Farida, le personnage central de Dames de fraises, va repartir transformée de son expérience de travail dans les serres de l’Espagne du Sud. Jeune mère de deux enfants, elle décide un jour, pour nourrir sa famille et payer les frais médicaux de son mari malade, d’aller y travailler une saison, comme 15 000 Marocaines par an.
Elle qui n’a jamais quitté son village natal que pour se marier va y découvrir l’intérêt des vécus partagés et la puissance de l’entraide. Malgré les schémas hérités de l’oppression patriarcale et une exploitation sans scrupules — dos cassé et ongles de pied décollés à force de marcher dans le sable sans équipement, privation d’eau au plus fort de la chaleur… —, avec Hayet et d’autres, elle trouvera la force de porter plainte contre les jefe (chefs en espagnol).
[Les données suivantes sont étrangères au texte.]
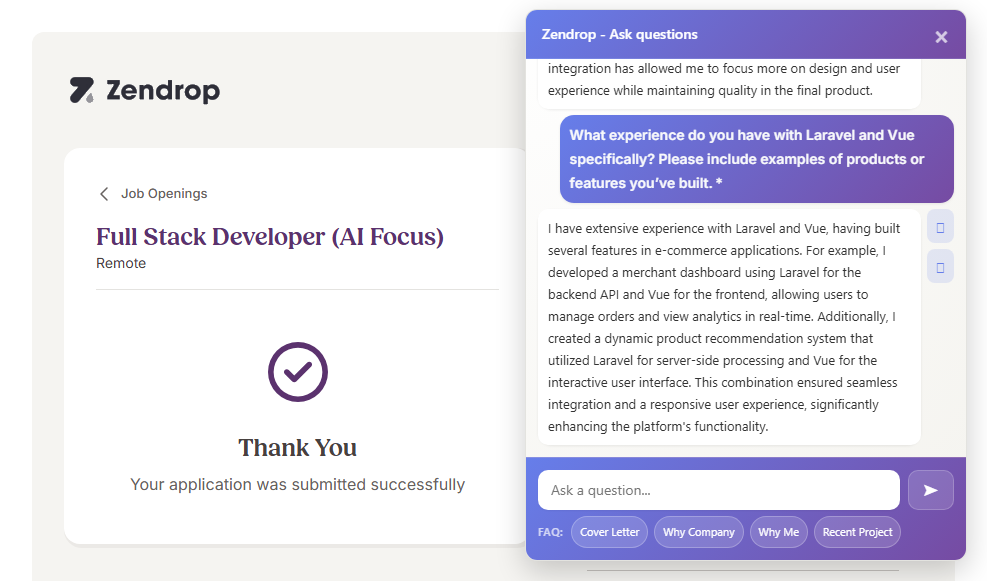This screenshot has width=987, height=581.
Task: Click the Laravel and Vue question bubble
Action: click(x=756, y=159)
Désireuse de rapporter le plus fidèlement possible la vie de ces femmes, la dessinatrice Annelise Verdier, ex-blogueuse caustique d’Une blonde au bled, a passé plusieurs mois d’observation au Maroc et en Espagne avec ces « invisibles du marché globalisé », présentées par la spécialiste des migrations internationales Chadia Arab en préface. Cela se ressent : les scènes de vie sonnent vrai, tout comme la psychologie de ces « pétasses », surnom que leur donne Alvaro, le neveu du grand jefe obsédé de « triki-triki » (coït en langage imagé)…
article de C. Marin pour « Reporterre »
Dames de fraises, doigts de fée, par Antoine Tricot, BD réalisée par Annelise Verdier, d’après l’ouvrage de Chadia Arab, Dames de fraises, doigts de fée : les invisibles de la migration saisonnière marocaine en Espagne (2018), éd. Alifbata, août 2025, 128 pages, 21 euros.